2. How can we meet our target?
3. What do we want to change?
4. What don’t we want to change?
5. What can I do to be more creative?
6. What will help us make the best contribution?
7. What do others have to offer?
8. What assumptions am I making about
a. Myself?
b. Others?
c. What is not true now?
d. Available resources?
e. What’s impossible?
f. What’s possible?

Remember leadership is as much about who you are as what you do. This is listed in a quote by Schein that states, “The only real importance that leaders do is create and manage culture.” To work toward this, remember a question not asked is a door not opened, so Question Everything!

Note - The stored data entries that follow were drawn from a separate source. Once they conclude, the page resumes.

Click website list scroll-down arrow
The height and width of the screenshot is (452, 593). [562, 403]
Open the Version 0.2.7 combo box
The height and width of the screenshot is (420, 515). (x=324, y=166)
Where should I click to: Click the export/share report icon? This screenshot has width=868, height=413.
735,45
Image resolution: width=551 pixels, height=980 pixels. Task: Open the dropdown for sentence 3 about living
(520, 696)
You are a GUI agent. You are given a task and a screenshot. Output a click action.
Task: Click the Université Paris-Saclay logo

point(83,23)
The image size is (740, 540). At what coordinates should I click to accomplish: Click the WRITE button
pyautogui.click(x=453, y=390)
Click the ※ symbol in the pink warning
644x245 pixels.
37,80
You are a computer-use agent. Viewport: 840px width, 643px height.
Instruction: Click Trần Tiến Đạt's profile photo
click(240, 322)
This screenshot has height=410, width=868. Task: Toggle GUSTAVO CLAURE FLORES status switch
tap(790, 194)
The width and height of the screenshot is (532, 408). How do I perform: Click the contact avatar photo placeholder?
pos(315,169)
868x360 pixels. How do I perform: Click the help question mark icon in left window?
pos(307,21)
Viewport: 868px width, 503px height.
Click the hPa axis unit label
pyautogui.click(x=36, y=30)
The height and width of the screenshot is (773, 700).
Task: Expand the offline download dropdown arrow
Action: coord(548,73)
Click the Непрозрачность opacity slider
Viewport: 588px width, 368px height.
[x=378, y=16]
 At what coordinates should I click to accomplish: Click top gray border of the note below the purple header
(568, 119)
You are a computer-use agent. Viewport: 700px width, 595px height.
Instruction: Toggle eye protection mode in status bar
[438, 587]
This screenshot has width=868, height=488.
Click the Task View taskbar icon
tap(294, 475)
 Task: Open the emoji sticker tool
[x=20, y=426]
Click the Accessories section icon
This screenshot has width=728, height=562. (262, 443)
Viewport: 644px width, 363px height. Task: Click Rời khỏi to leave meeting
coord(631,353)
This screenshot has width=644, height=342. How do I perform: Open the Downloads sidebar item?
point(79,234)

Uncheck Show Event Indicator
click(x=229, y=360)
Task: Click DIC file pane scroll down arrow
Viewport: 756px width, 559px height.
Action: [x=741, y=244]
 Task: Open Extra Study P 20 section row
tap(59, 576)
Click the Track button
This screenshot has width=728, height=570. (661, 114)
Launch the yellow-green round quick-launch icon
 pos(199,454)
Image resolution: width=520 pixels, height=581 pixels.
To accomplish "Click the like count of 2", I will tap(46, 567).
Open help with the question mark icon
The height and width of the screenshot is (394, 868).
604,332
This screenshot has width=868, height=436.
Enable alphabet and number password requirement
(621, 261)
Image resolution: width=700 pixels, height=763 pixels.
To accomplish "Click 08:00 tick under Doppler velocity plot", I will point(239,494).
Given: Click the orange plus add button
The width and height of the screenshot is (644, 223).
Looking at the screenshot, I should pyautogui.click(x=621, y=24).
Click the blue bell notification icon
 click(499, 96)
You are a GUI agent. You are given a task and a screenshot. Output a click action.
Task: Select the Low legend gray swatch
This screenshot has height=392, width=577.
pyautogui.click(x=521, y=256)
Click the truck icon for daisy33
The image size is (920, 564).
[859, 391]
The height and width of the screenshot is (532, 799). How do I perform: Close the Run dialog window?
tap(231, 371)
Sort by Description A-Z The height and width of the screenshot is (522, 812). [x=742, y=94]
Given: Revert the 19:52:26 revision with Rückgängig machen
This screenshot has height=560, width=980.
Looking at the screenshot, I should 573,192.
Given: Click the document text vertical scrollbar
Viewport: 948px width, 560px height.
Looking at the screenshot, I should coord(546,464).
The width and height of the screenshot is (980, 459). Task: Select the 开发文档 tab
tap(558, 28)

Cite: Change Your Questions, Change Your Life: 12 Powerful Tools for Leadership, Coaching, and Life by Marilee Adams. Berret-Koehler Publishers, Inc., 2015

Posted in leadership, self-improvement

Switching Lanes from Judger Leader to Learner Leader

“To choose one’s attitude in any given circumstances is to choose one’s own way.” – Victor Frankl

Thoughts set intention. Learner questions program us with a positive intention for the right attitude and moves toward an outstanding performance. Whenever feeling yourself going into judger leader, switch lanes by asking yourself:

  1. What will serve me best right now?
  2. Am I being honest with myself?
  3. What do I really need?
  4. What can I do to feel better that doesn’t include eating?
  5. Instead of saying who’s to blame, ask what am I responsible for?

Blame keeps us in the past. Responsibility paves the path for a better future. Switching is what makes it possible to change. Switching makes it easier when you follow your A, B, C, and Ds.

  • Aware – Am I a judger? Is this working?
  • Breathe! – Do I need to step back, pause, and gain perspective?
  • Curiosity – What’s really going on? – With me? With others? With the situation?
  • Decide – What is my decision? What action do I choose?

Remember Learner begets learner and judger begets judger. We don’t have much control over what happens, but we can choose how we relate to what happens. So, accept the judger and practice the learner. Ask, what do I appreciate about my team? What are the strengths of each one? How can I collaborate with them more productively? How can we stay on the learner path together?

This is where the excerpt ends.